L’exercice de la traduction, de la terminologie et de l’interprétation exige une forte concentration mentale qui se doit de perdurer pendant plusieurs heures, même si cette concentration est occasionnellement interrompue par des éléments extérieurs, comme les questions de collègues, les échanges avec la clientèle ou les courtes pauses obligatoires qui permettent d’éviter une fatigue excessive. 

Cogitation et adaptation

Le cerveau humain peut en effet s’adapter à de nombreuses situations au cours desquelles il est sollicité de façon intense malgré les arrêts imprévus. De plus, l’intellect humain est assez puissant pour trouver des solutions aux problèmes auxquels la majorité des personnes sont confrontées. Il va de soi que l’activité mentale disponible et optimale dépend des circonstances sociales, familiales, individuelles et professionnelles avec lesquelles tout être humain doit composer. Elle est donc variable dans le temps et l’espace. Comme pour tous les êtres humains, c’est le cas des langagières et langagiers qui font à la fois face aux obstacles de leur quotidien et aux défis spécifiques de leur profession. 

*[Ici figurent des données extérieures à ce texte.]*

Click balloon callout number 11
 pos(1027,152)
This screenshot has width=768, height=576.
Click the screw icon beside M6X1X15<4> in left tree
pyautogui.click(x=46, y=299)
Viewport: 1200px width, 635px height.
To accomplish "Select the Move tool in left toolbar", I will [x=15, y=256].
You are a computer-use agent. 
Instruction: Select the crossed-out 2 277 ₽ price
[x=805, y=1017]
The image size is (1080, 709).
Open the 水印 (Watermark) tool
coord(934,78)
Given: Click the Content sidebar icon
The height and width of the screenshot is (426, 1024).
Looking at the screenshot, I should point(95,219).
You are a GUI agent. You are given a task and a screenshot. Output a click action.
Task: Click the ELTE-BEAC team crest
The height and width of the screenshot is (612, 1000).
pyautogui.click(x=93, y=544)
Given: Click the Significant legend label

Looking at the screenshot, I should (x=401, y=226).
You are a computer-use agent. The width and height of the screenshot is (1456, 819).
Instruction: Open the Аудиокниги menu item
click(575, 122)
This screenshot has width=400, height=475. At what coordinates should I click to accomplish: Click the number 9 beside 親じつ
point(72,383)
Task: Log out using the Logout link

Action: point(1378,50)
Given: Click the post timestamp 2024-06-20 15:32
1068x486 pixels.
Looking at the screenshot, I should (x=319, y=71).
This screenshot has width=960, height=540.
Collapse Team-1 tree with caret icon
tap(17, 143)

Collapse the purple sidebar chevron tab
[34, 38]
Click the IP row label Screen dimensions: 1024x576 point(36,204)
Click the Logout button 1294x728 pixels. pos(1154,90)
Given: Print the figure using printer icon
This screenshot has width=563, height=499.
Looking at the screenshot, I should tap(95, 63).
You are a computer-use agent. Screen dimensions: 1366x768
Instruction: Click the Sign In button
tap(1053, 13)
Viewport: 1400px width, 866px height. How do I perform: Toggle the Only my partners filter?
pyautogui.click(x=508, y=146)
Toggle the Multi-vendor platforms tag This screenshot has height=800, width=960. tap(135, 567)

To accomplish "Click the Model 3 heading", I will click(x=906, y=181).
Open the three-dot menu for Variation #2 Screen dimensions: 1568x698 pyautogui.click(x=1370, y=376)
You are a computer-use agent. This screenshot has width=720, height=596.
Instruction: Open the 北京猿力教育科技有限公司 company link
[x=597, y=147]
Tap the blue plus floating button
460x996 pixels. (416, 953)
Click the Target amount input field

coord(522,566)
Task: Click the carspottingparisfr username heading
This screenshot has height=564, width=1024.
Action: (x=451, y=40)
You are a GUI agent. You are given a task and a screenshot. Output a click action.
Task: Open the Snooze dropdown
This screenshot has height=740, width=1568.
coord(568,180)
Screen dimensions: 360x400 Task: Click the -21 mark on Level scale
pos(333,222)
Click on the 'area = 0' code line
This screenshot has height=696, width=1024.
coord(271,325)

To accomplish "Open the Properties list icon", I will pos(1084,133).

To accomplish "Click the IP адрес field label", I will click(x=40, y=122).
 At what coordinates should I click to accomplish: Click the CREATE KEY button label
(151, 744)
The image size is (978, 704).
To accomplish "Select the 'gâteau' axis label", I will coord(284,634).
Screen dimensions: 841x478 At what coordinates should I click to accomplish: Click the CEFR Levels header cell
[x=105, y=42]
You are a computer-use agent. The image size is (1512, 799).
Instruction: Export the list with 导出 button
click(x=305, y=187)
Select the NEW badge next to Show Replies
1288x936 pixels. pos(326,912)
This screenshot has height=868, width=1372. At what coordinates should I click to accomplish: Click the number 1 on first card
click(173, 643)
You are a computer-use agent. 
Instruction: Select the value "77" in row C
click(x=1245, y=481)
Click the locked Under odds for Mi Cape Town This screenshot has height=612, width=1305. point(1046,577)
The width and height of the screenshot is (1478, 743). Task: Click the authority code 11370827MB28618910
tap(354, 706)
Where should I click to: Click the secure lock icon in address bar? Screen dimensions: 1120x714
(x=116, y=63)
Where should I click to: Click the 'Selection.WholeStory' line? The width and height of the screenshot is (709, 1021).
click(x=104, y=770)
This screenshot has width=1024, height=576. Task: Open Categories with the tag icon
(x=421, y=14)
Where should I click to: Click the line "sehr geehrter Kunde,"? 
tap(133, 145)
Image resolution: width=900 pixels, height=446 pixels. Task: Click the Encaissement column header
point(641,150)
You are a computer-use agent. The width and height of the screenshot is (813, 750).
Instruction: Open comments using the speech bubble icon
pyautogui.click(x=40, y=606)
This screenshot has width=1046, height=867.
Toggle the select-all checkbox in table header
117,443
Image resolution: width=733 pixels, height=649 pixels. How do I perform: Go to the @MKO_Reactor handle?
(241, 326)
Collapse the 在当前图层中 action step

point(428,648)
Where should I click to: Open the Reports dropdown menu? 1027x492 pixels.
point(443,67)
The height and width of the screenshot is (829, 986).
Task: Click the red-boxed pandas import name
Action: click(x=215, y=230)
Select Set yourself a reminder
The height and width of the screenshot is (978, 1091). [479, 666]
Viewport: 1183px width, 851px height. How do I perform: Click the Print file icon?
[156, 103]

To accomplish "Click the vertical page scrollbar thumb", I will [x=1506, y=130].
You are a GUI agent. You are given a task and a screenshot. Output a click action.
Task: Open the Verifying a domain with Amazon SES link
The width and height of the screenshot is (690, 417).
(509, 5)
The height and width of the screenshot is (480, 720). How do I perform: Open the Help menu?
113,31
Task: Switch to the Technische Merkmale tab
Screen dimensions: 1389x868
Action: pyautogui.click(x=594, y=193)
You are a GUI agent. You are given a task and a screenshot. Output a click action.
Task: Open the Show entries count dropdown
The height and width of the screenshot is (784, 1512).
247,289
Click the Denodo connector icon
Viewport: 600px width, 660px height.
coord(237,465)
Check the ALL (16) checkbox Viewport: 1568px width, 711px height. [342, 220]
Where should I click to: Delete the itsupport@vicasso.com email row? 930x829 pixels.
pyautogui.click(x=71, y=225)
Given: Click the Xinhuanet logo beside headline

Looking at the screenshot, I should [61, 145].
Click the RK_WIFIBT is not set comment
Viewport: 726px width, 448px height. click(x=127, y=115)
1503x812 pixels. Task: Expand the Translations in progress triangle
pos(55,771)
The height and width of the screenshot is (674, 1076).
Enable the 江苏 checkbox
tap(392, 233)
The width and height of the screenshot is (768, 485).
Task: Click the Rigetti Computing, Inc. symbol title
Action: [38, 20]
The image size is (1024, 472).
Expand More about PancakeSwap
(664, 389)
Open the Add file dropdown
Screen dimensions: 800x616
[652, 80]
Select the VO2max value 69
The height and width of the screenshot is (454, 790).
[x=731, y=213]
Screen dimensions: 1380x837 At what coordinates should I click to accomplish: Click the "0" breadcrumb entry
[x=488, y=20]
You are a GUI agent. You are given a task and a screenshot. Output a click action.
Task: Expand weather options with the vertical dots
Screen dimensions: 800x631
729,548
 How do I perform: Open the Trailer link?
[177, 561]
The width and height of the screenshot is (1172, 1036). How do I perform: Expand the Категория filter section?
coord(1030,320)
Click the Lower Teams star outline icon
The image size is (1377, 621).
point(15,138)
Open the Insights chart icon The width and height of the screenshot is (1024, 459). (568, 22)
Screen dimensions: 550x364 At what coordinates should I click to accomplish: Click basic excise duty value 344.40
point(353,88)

Dans le cadre de notre pratique, notre matière grise est certainement assez habile pour gérer une pléthore de concepts aux nuances complexes et choisir la meilleure façon de les reformuler selon la langue dans laquelle ils sont exprimés, en tenant compte de leur situation d’emploi spécifique. En revanche, nos neurones ne sont pas conçus pour nager dans les hormones de stress pendant une période prolongée qui peut s’étendre de nombreux jours, à plusieurs semaines, voire à quelques mois. Qui plus est, il faut mentionner que nos professions ne sont pas sans source de stress inhérente. Que ce soient les courts délais qui nous sont impartis, les modifications intempestives des textes, des corpus ou des sujets de discours qui nous sont imposées, ou encore la réception de la rémunération qui se fait attendre, tous ces éléments participent à entretenir un état d’urgence indésirable. En conséquence, nous pouvons occasionnellement nécessiter de l’aide.

Appuis humains

Lorsque nous abordons le concept d’appui ou de soutien, nous pensons habituellement aux personnes qui sont présentes lorsque nous désirons être motivés, recevoir une aide psychologique, bénéficier d’un coup de pouce professionnel ou obtenir un supplément financier – par malheur, les machines ne sont toujours pas capables de nous octroyer de l’argent de façon automatique et immédiate… un jour peut-être? Entre temps, ces généreuses personnes sont cruciales à notre bien-être et à notre équilibre mental. De fait, les liens que nous tissons avec elles sont existentiels, ils doivent être entretenus et sont plus que précieux, car ils peuvent nous sauver.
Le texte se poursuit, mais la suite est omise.